Oppression under the big top
The Bill of Rights applies to all: man, woman, white, black … and clown.
Arizona, California, Pennsylvania and Utah recognize Juggalos — the painted-faced fans of the rap group Insane Clown Posse — as members of a gang.
Just because a guy or gal likes to dress like a clown and spray the working man’s soda doesn’t make him or her a threat to society.
The First Amendment guarantees the right to freely associate with others. The government could intervene if they see a compelling state interest. If Juggalos were murdering little old ladies and torturing kittens, the government could intervene.
But their actions must also be content neutral.
Metalheads mosh, “Rocky Horror Picture Show” fanatics dress in bizarre outfits and soccer hooligans beat the piss out of one another.
Yet they remain unmarked.
ICP fans use the music as an opportunity to gather with like-minded individuals.

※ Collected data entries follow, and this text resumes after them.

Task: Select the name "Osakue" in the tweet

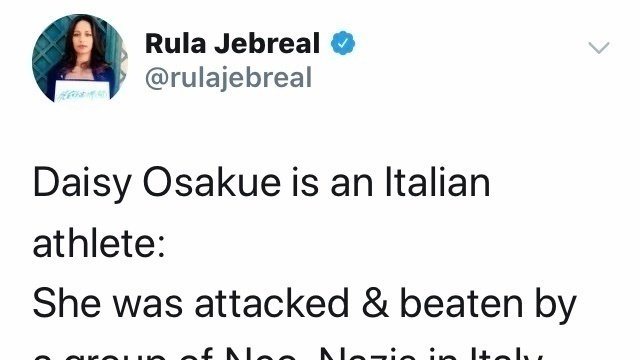Action: [212, 182]
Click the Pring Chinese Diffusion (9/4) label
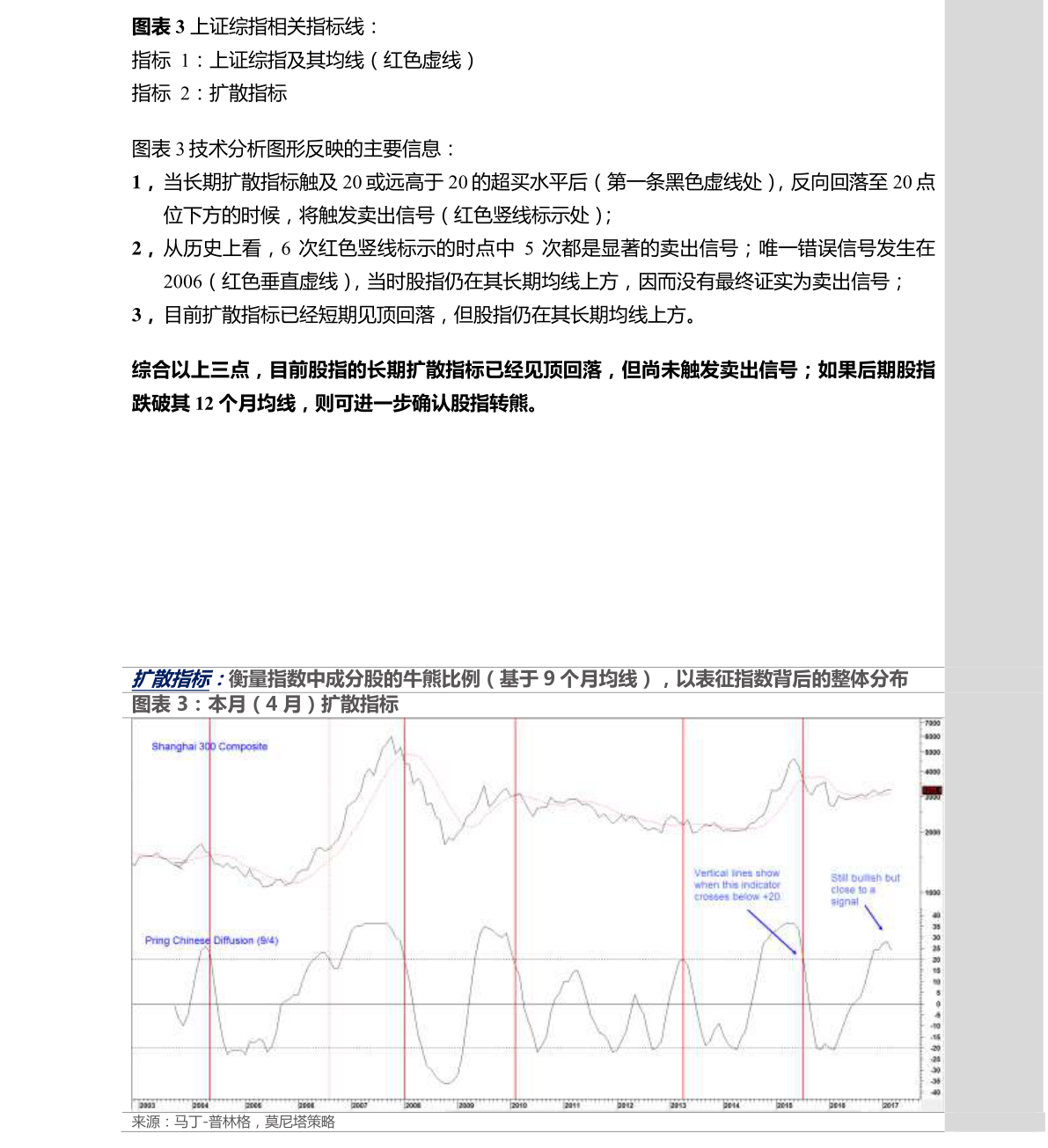 211,940
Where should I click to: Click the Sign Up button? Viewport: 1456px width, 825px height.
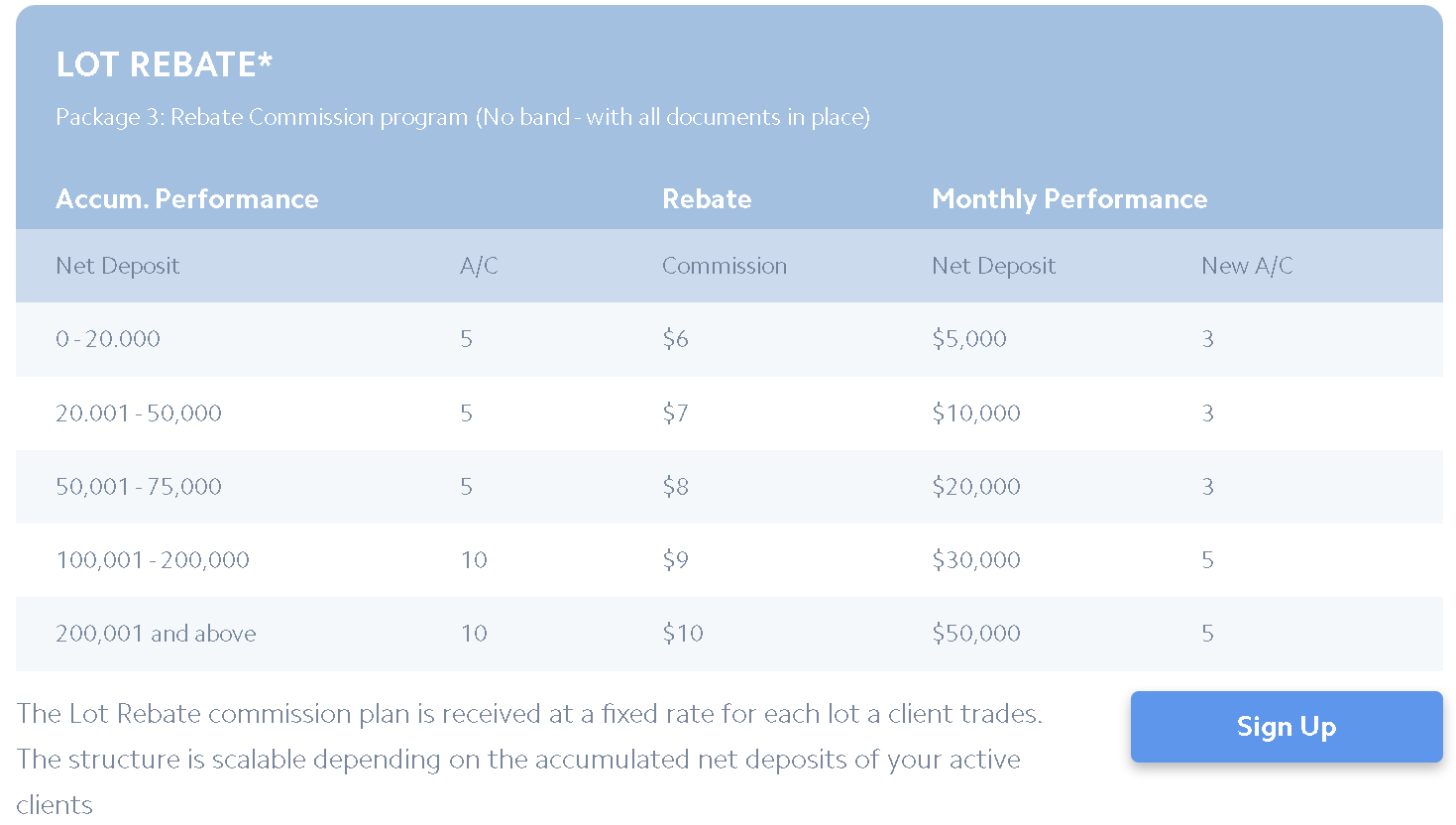[1286, 727]
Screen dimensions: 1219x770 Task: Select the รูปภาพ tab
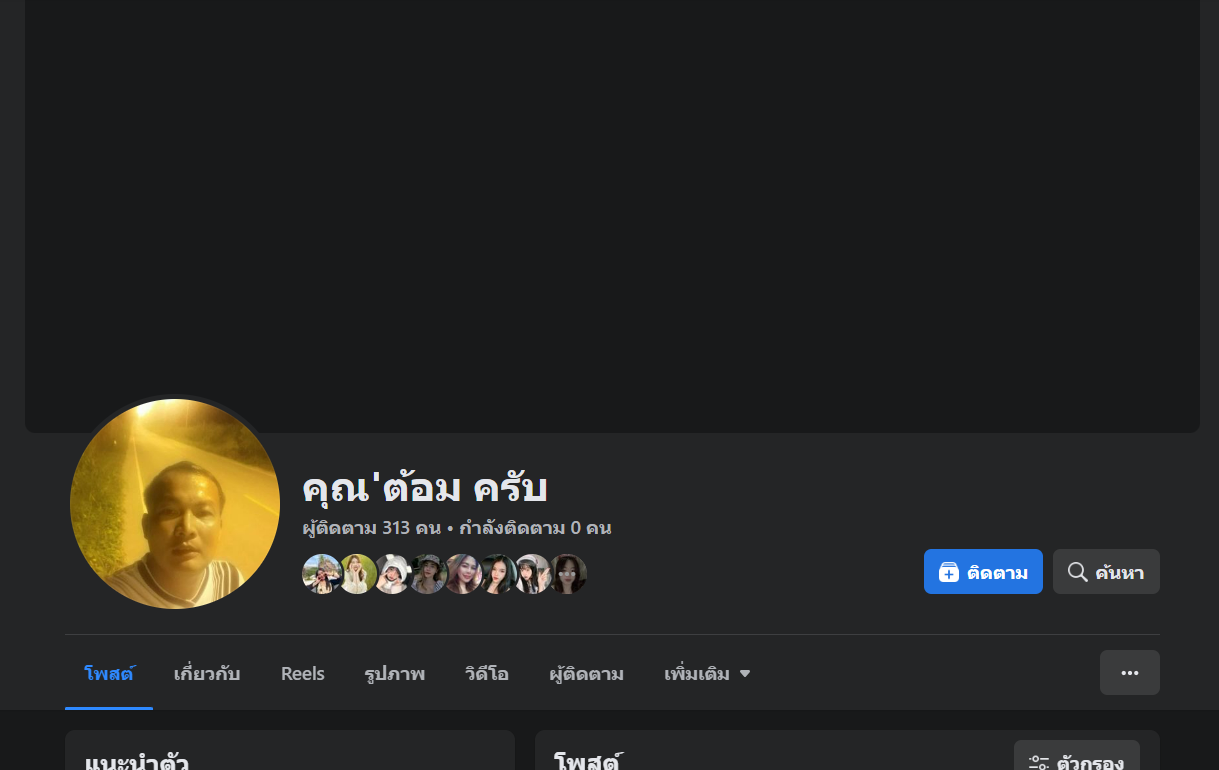point(395,674)
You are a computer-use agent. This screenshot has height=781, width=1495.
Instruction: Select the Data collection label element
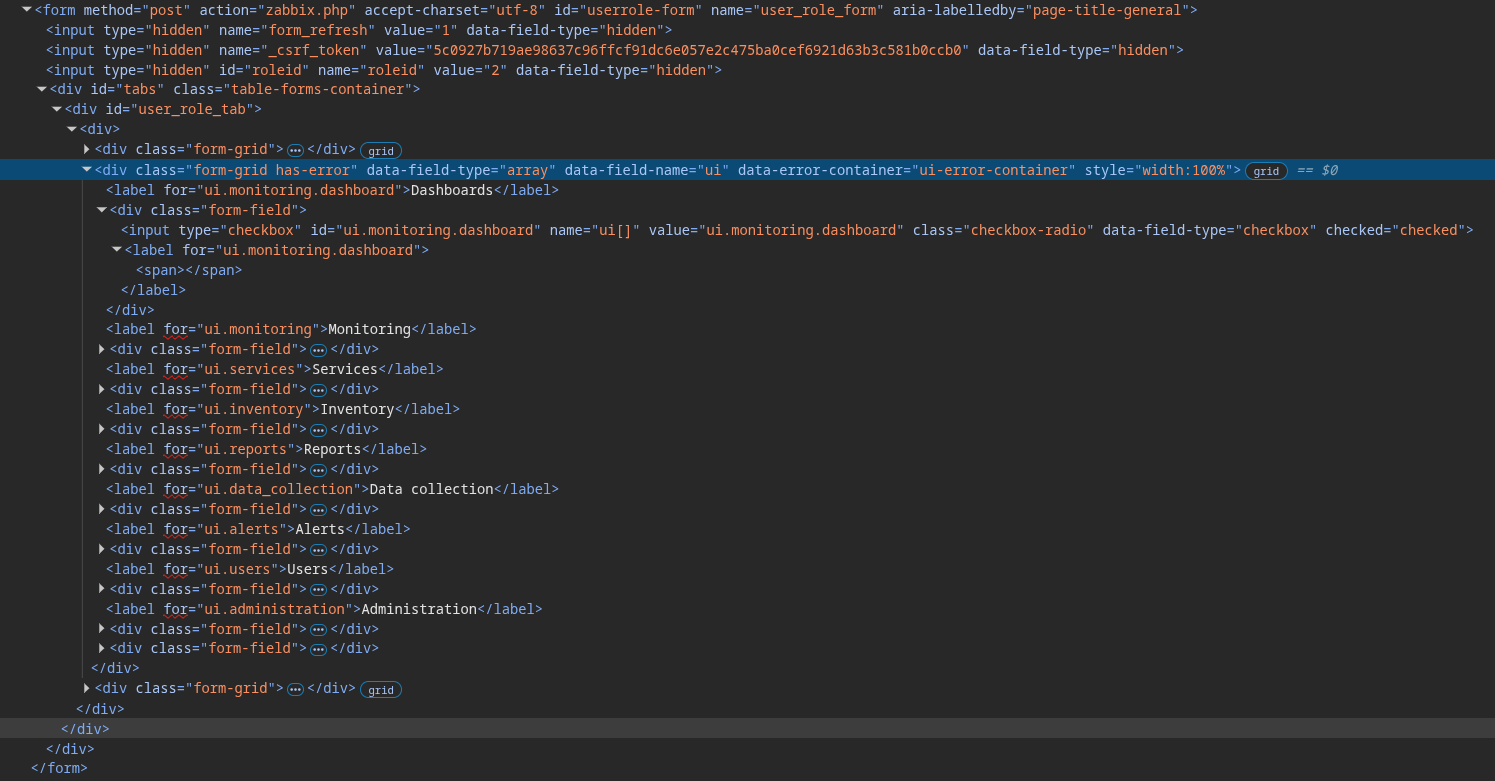(332, 489)
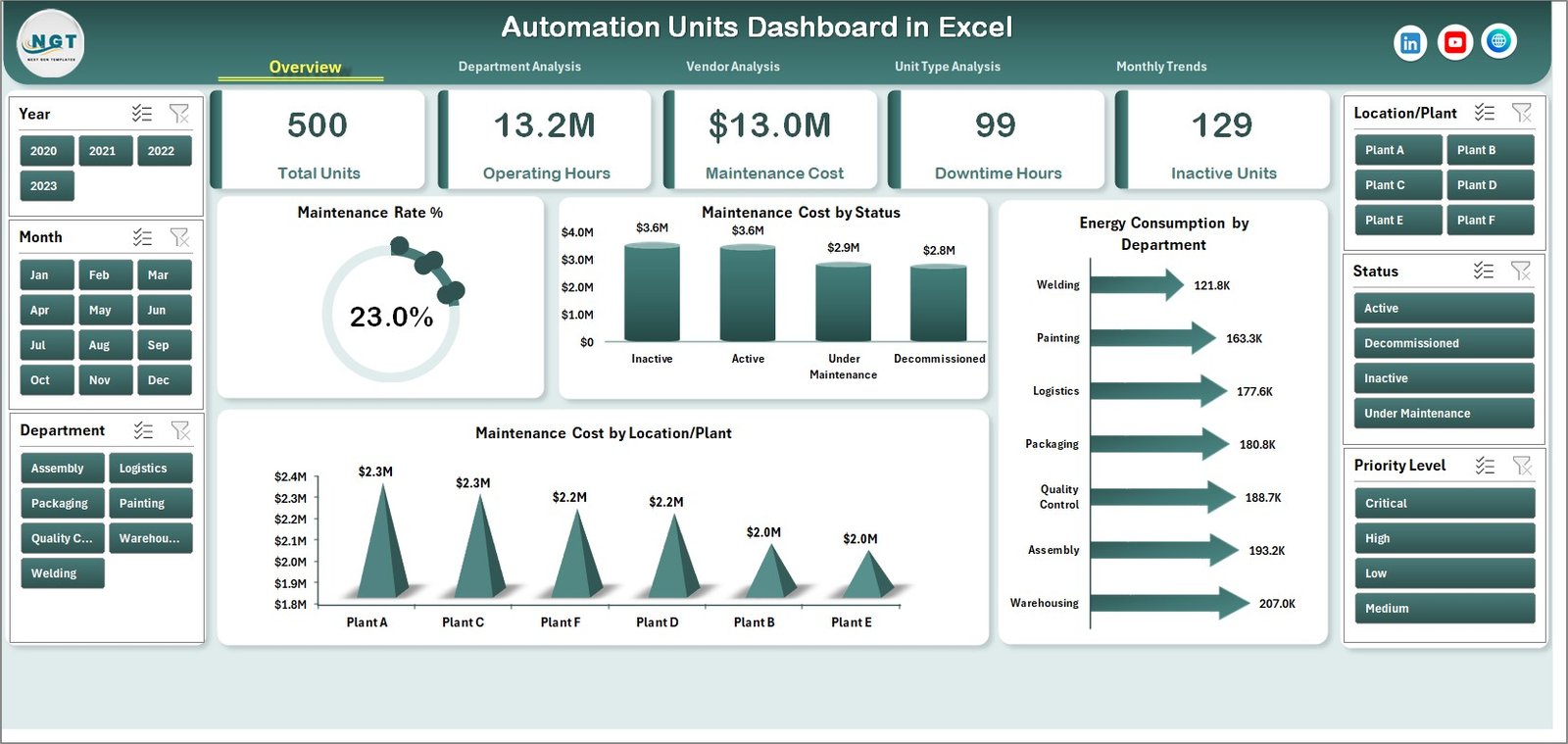Viewport: 1568px width, 744px height.
Task: Open the Monthly Trends tab
Action: 1161,67
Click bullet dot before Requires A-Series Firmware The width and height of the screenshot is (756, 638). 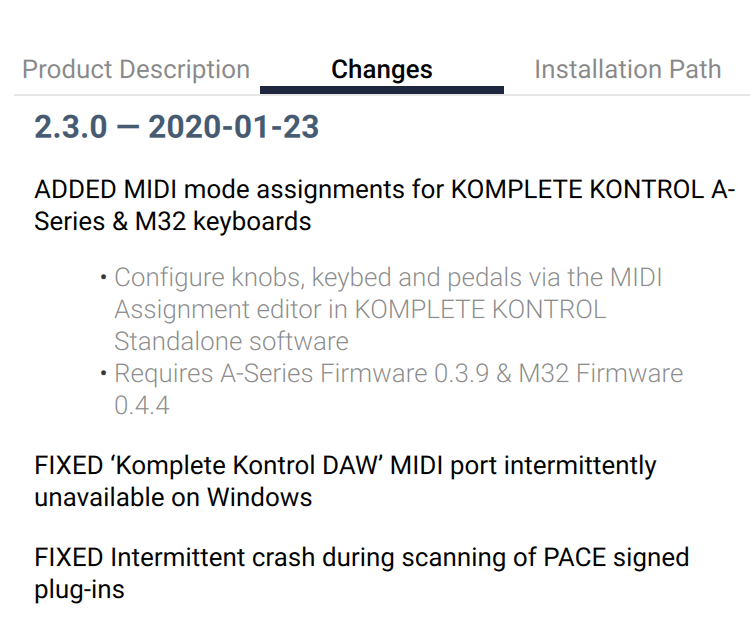(x=103, y=373)
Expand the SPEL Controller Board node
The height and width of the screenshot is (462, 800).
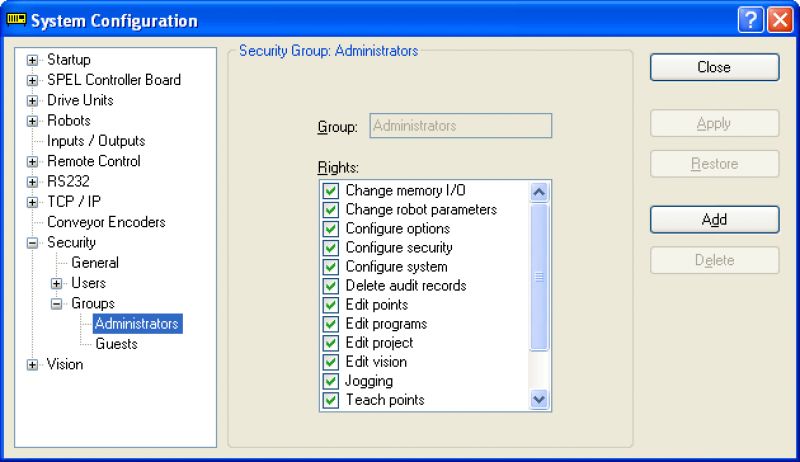[32, 81]
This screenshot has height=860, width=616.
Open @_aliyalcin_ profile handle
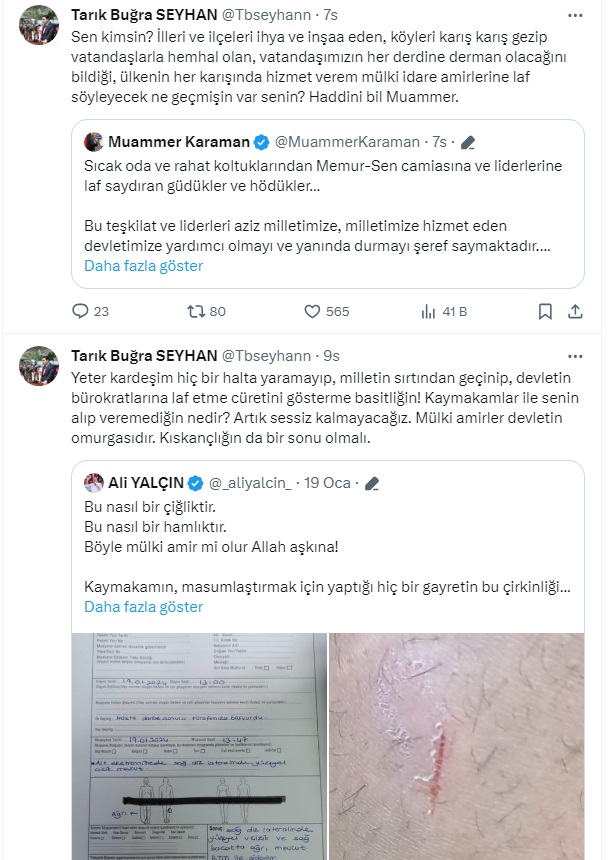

Through discriminatory governmental classification, mere music fans are branded the same as the Latin Kings, the Aryan Brotherhood and the Crips.
Spraying bullets aimlessly and spraying Faygo at a concert doesn’t seem to equate.
Distant observation by Big Brother and the subsequent gang designation stifles the group’s ability to express its message.
By labeling the fan base as a gang, the government has created an entity it must now monitor and govern.
Every reach the government makes into private life is one inch closer to an ironclad grip on your inalienable rights.